The problem is the existing iGPUs are unnecessarily anemic. Okay, the Radeon RX 6950 XT has 80 CU at 335W. You can't fit that in Socket AM5. But the Radeon RX 6400 has 12 CU at 53W. You could add that to a Ryzen 7 7700X (105W) and still have a lower TDP than a Ryzen 9 7900X (170W). You could double that and add it to a Ryzen 7 7700 (65W) and still be under 170W. You could even add that to the 7950X with the caveat that it has the base clock of the 7945HX when the iGPU is under load.

But the Ryzen 7000 series iGPU doesn't have 24 CU, or 12, it has 2. Intel's have been even slower.

The question is, why bother? 2 CU is plenty to run a monitor if you're not doing anything that benefits from a fast GPU. If you are, 12 CU is still on the low side.

But AI could change things, because then even people who don't play games will have a use for that kind of hardware. Professionals will still pay thousands of dollars for a big hot discrete GPU but there is now a case for having ten times as many CU in every business PC.

It's also starting to make more sense to put the CPU and GPU together because of unified memory. The full version of LLaMA requires ~122GB of RAM. That's petty cash in PC memory but a capital expenditure for GPUs. If AMD wanted to make a big splash, they'd drop a new Threadripper with a high TDP socket, a ton of memory channels, support for RDIMMs and a fast iGPU.

• **Data section**:
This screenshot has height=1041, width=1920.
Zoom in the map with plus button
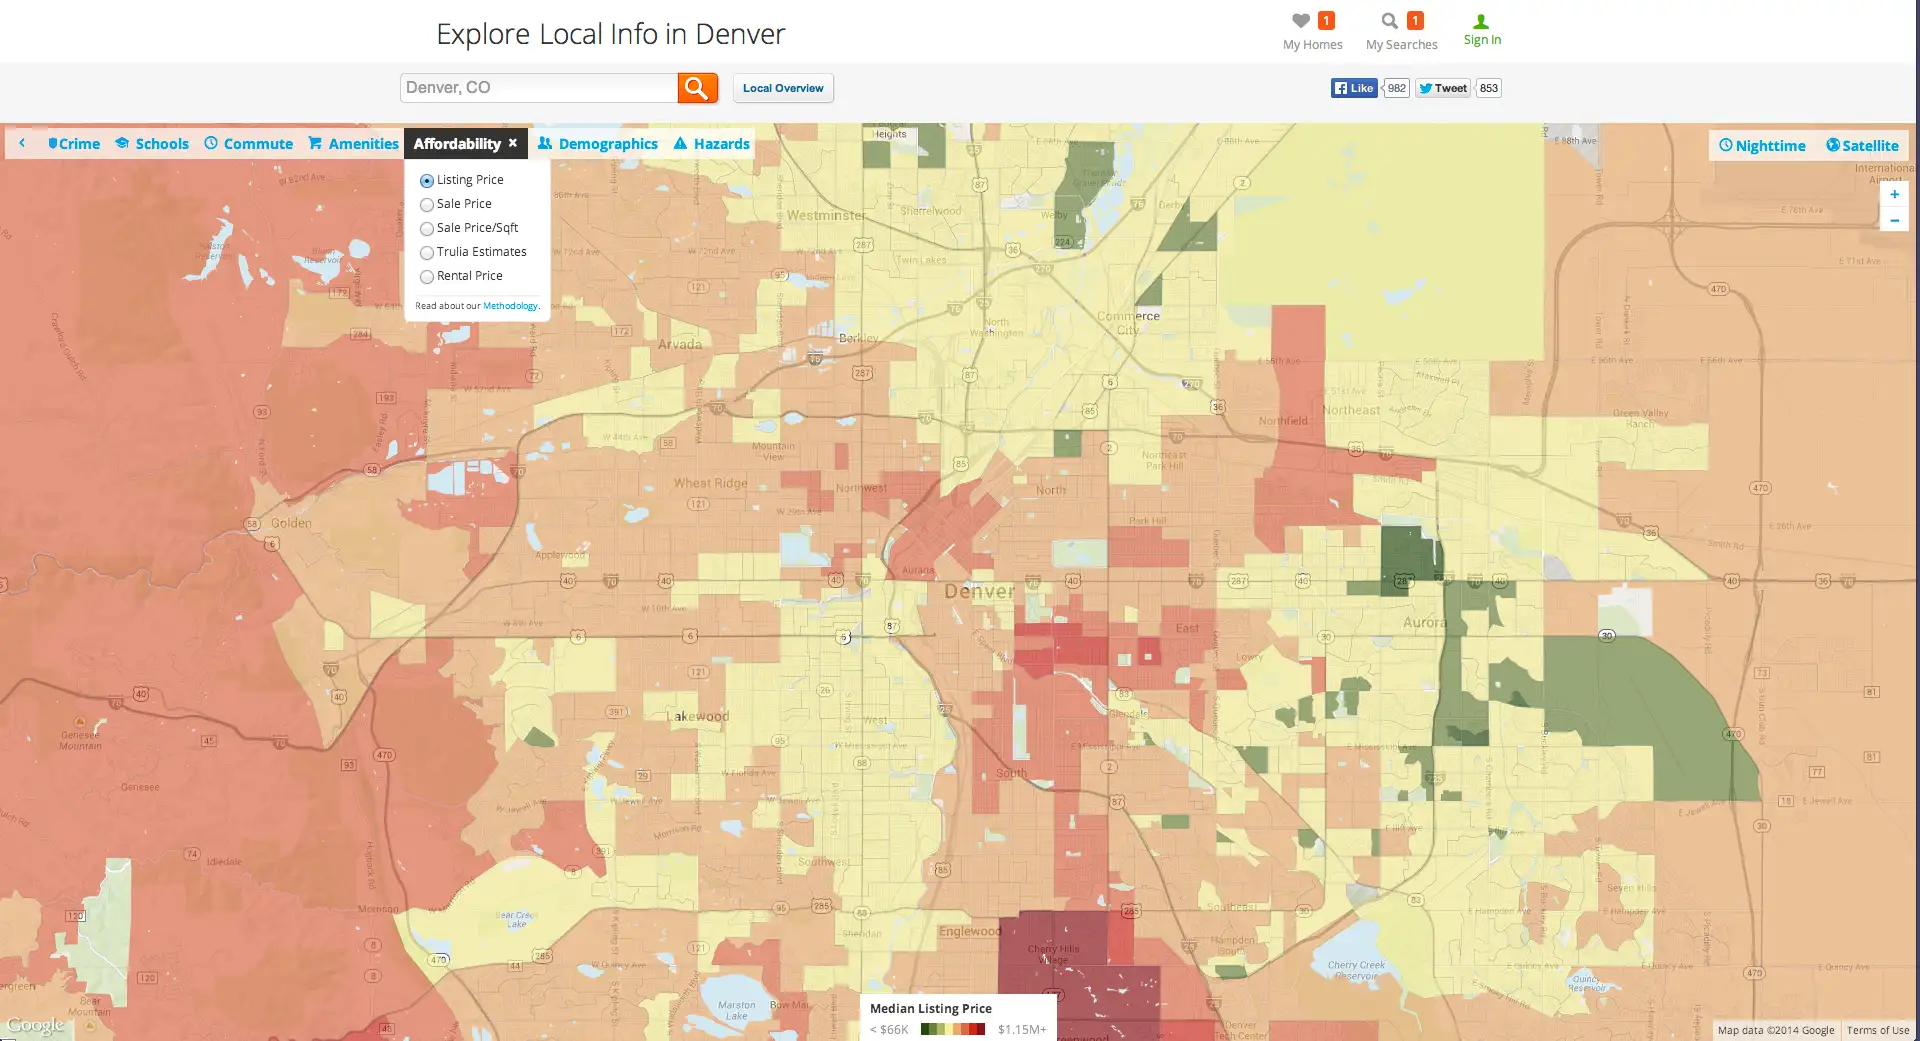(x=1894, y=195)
==
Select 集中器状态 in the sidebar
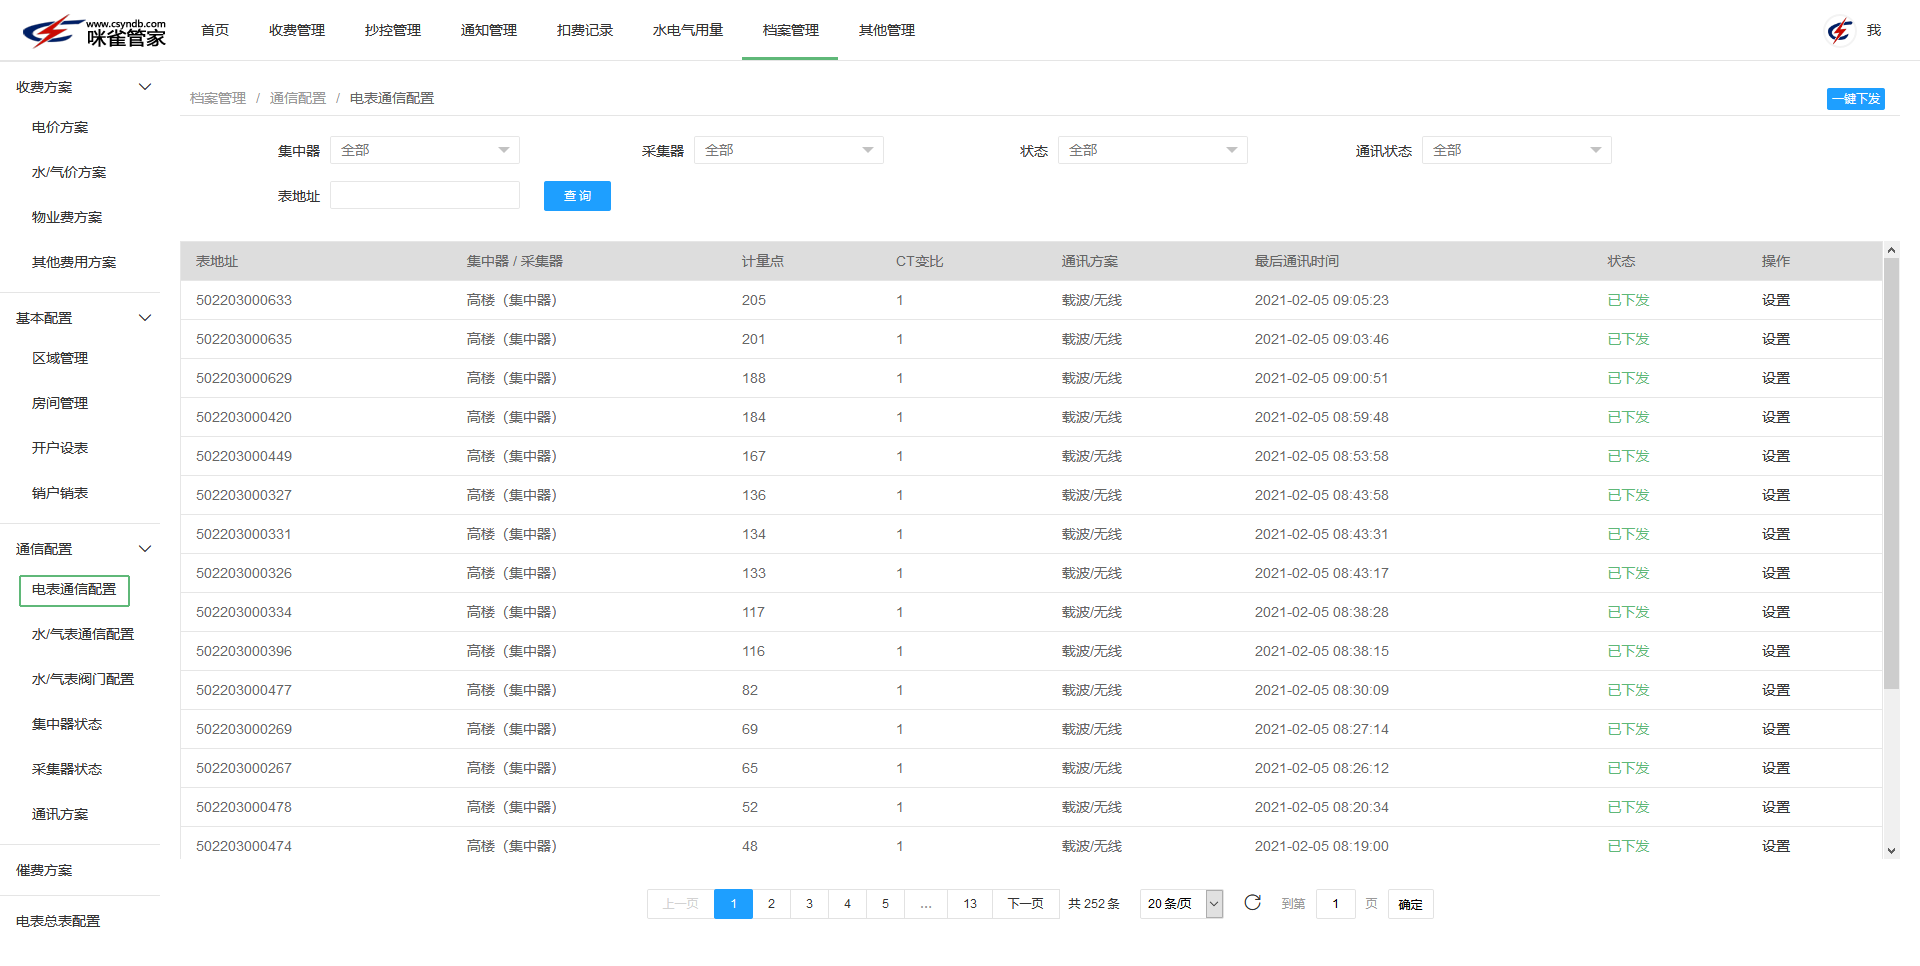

• **Given request 1**: Write out the passage of the iGPU comment starting at "The question is, why" and ending at "every business PC.".
• **Given request 2**: For each statement, answer yes or no on whether it agrees with the iGPU comment, and quote the words that decide it. (a) The Radeon RX 6400 has 12 CU at 53W. (b) The Ryzen 7000 series iGPU has 12 CU. (c) The full version of LLaMA requires about 122GB of RAM.
Use only the iGPU comment and none of the rows.

• **Expected answer 1**:
The question is, why bother? 2 CU is plenty to run a monitor if you're not doing anything that benefits from a fast GPU. If you are, 12 CU is still on the low side.

But AI could change things, because then even people who don't play games will have a use for that kind of hardware. Professionals will still pay thousands of dollars for a big hot discrete GPU but there is now a case for having ten times as many CU in every business PC.

• **Expected answer 2**:
(a) Yes: "the Radeon RX 6400 has 12 CU at 53W"
(b) No: "But the Ryzen 7000 series iGPU doesn't have 24 CU, or 12, it has 2."
(c) Yes: "The full version of LLaMA requires ~122GB of RAM."